Demand for quality used cars remained remarkably strong throughout September leading to a stronger than normal market, with overall price reductions at three years 60,000 miles of only 0.2%.

Cap HPI says the average monthly movement, over the last seven years has been more than triple this month’s figure, down by 0.7% at three years 60,000 miles.

Pressure is building at the older end of the market with ten year 100,000 miles vehicles moving down on average by 1.2%.

James Dower, senior Black Book editor, said: “Caution should be applied to stock management running through the final months of the year.  September saw fewer quality cars available than the used car market required which, in turn, led to the stable used vehicle values. 

“Historically, we move into a far more turbulent marketplace in the closing months of the year and, if history repeats itself, we are likely to see average monthly drops of more than 2% for the remainder of the year as high levels of stock hits the market.”

Convertibles and coupe cabriolets saw sales performance continue to weaken with reductions of 2.4% and 3.4% respectively at the three year 60,000-mile mark. 
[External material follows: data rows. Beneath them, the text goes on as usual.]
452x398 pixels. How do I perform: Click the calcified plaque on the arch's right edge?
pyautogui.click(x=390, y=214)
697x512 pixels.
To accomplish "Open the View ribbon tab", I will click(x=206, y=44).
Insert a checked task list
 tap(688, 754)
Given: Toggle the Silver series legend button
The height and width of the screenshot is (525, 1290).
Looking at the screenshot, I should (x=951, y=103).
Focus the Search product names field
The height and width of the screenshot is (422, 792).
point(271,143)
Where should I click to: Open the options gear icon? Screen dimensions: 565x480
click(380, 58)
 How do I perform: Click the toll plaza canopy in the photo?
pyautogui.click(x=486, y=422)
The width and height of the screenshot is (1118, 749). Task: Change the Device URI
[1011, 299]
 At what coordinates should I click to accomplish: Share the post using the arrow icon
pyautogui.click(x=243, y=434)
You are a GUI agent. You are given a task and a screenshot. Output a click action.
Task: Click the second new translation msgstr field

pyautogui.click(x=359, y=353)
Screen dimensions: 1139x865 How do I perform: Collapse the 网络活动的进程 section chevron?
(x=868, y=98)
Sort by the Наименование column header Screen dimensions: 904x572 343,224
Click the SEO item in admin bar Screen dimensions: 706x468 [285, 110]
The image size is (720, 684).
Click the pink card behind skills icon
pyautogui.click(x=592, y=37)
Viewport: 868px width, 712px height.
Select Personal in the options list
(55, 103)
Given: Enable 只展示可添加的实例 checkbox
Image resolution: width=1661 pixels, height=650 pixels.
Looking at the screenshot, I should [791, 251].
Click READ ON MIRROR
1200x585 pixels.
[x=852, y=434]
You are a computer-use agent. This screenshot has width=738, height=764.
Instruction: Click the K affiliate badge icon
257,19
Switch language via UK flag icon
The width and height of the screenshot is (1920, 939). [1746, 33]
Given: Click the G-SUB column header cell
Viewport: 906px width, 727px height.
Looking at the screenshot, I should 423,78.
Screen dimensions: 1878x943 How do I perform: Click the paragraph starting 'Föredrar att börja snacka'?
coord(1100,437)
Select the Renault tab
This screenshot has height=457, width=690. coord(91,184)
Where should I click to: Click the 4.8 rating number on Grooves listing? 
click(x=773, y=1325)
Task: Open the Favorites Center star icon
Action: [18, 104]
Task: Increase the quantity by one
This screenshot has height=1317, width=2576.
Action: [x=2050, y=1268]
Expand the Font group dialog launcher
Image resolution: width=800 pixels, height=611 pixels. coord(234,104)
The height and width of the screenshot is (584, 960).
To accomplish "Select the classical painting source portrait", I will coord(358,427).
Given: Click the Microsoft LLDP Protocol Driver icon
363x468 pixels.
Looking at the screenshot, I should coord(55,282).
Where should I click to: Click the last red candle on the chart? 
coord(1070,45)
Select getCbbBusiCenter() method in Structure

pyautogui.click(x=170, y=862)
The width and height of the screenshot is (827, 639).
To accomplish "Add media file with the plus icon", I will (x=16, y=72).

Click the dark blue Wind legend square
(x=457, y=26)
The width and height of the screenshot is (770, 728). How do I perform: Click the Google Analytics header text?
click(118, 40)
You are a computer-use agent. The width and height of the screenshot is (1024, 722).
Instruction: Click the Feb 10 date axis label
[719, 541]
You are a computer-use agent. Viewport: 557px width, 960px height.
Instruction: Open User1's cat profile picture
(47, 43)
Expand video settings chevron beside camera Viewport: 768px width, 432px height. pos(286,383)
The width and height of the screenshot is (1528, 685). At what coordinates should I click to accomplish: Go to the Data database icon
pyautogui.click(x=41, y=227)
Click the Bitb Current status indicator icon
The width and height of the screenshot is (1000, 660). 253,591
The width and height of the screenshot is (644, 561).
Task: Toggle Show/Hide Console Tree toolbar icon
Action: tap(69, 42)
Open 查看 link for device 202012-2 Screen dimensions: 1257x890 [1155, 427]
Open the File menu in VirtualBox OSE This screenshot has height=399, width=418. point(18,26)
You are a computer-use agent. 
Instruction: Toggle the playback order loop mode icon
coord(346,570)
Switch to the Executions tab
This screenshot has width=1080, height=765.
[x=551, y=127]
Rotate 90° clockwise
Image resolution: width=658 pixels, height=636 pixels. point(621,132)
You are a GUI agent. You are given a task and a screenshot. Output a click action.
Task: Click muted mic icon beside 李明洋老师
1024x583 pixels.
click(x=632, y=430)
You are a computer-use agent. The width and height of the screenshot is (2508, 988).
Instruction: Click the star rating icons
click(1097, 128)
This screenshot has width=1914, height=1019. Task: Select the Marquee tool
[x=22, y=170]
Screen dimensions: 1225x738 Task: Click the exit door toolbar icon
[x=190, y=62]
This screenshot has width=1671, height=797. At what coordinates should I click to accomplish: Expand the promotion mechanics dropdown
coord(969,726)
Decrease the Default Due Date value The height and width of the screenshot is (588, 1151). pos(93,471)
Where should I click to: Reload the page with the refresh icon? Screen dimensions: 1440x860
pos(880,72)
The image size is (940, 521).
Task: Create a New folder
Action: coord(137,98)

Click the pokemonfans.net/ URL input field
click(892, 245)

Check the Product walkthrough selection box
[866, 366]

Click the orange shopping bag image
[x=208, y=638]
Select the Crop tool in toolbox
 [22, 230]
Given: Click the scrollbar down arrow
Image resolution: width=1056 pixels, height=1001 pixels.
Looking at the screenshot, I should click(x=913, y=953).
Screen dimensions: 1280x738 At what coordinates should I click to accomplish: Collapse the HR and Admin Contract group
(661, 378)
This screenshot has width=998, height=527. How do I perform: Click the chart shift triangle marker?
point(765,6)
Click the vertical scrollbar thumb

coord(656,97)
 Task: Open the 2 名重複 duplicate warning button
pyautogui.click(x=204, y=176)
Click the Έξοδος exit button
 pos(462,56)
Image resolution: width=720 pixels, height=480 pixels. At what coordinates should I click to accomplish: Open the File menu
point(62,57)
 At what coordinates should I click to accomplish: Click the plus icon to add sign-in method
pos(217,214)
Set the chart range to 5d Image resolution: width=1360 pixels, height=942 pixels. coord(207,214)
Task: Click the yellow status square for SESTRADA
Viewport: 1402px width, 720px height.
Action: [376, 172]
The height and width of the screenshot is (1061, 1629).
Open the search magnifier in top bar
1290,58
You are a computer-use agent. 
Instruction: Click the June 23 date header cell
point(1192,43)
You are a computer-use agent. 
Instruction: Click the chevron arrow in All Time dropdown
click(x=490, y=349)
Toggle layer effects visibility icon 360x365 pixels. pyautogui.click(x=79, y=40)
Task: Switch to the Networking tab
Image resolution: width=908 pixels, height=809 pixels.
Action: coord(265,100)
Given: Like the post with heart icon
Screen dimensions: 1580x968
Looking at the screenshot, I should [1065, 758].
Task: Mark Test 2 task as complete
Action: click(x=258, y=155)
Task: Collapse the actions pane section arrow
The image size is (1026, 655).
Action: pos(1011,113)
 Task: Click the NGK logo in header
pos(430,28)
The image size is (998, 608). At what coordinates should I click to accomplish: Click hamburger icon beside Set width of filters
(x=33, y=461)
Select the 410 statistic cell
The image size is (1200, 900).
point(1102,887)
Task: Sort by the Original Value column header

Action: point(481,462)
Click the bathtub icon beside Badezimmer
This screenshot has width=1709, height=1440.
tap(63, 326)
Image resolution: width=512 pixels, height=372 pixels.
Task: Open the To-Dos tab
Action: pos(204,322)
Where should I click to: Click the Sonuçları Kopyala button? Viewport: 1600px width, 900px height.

City cars performed well through September and actually saw an average increase at three years 60,000 miles of 0.9%. The company reports no signs of excess stock in the marketplace and retail demand remained strong.

Electric vehicles continue to provide a challenge and values saw a 1.4% drop at three years 60,000 miles and a 2.2% drop at six months 5,000 miles.  The concern for this sector is that the continual growth in new car registrations is far from in-line with used car demand and, until the two become balanced, we are likely to see the sector continue to come under price pressure. 

Dower continued: “We do predict that stock availability will change dramatically moving through October as significant de-fleets begin to hit remarketing channels and, as a consequence, believe that prices will fall as the month progresses. Daily values are available with Black book live, and we expect an increasingly volatile market in the months to come.”